A pessoa reconhece, então o sonhar do gambá como um outro aspecto de si mesma, uma vez que, no tempo de sonhar, características animais e humanas eram originalmente ligadas às personalidades dos ancestrais.
Cada espécie de animal representa um estado sentimental subjetivado dos deuses. Apenas no estágio de manifestação do yuti é que o mundo material se divide entre o material e o humano.
Enquanto partilha o sonhar do gambá como seu totem geomântico, a pessoa se encontra automaticamente numa relação de parentesco com todos os irmãos e irmãs da mesma espécie. Por exemplo: um clã se origina do tempo de sonhar de ancestrais dos cangurus, o que significa que todos os componentes do clã tem uma determinada responsabilidade com os cangurus, suas historias, cerimoniais e determinadas localidades de sonhar. “Acredita-se que o espírito de uma determinada espécie do mundo espiritual penetra no mundo material de um ambiente físico.
A região pertence apropriadamente ao espírito desta espécie, e não ao clã que ele representa. por isso, a sociedade aborígine se entrelaça, desde o seu nascimento, numa rede de geomancia, animismo, totemismo e a experiência da iniciação.” Um novo iniciado aborígine aceita um ponto predeterminado no tecido do caminho do sonhar, que forma a paisagem sagrada como um prolongamento do seu próprio corpo. “Enquanto eles caminham e ampliam o seu conhecimento cultural, a memória e o mundo espacial também são ampliados como um prolongamento de si mesmos. O caminho do sonhar que atravessa a terra corre como suas próprias veias e artérias.” Como no corpo humano, a terra também é considerada indivisível.

■ Registros armazenados:
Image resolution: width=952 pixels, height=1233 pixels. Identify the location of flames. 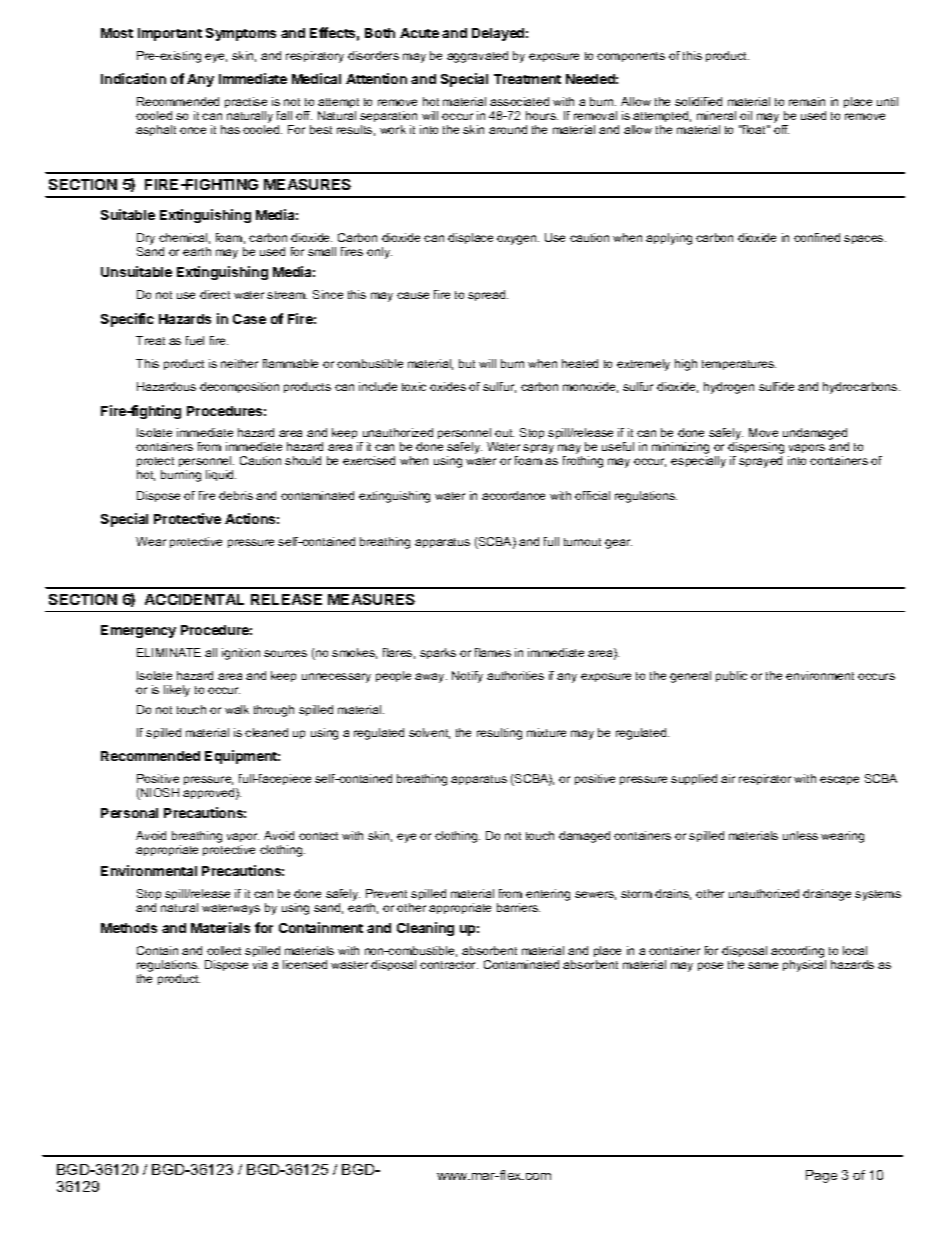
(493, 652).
--
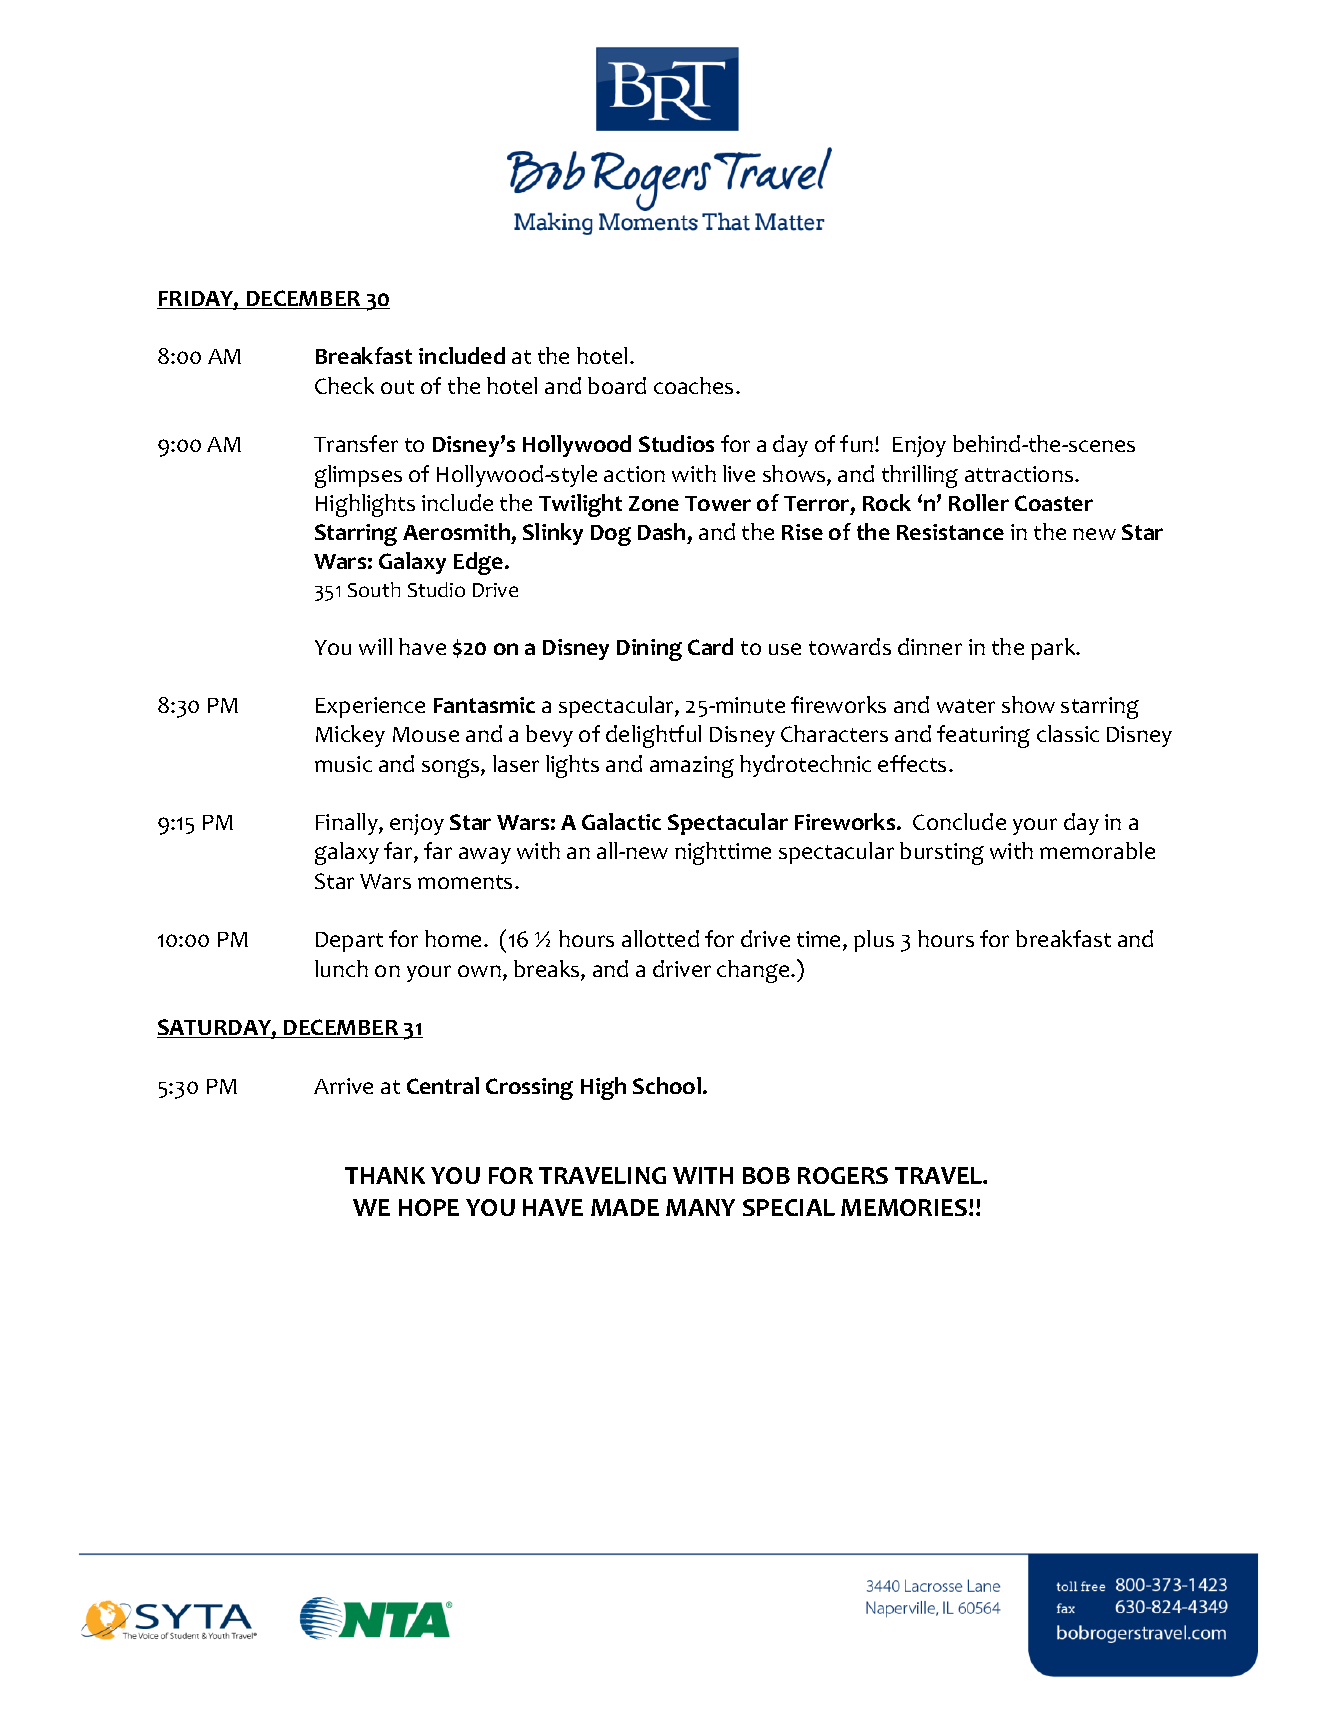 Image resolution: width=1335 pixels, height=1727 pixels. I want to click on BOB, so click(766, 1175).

■ Enunciado 1: Com base no trecho sobre o sonhar aborígine, indique tudo o que compõe a rede na qual a sociedade aborígine se entrelaça desde o seu nascimento.
■ Enunciado 2: Transcreva do trecho sobre o sonhar aborígine a passagem que começa em "Cada espécie de" e segue até "e o humano.".

■ Resultado 1: geomancia, animismo, totemismo e a experiência da iniciação

■ Resultado 2:
Cada espécie de animal representa um estado sentimental subjetivado dos deuses. Apenas no estágio de manifestação do yuti é que o mundo material se divide entre o material e o humano.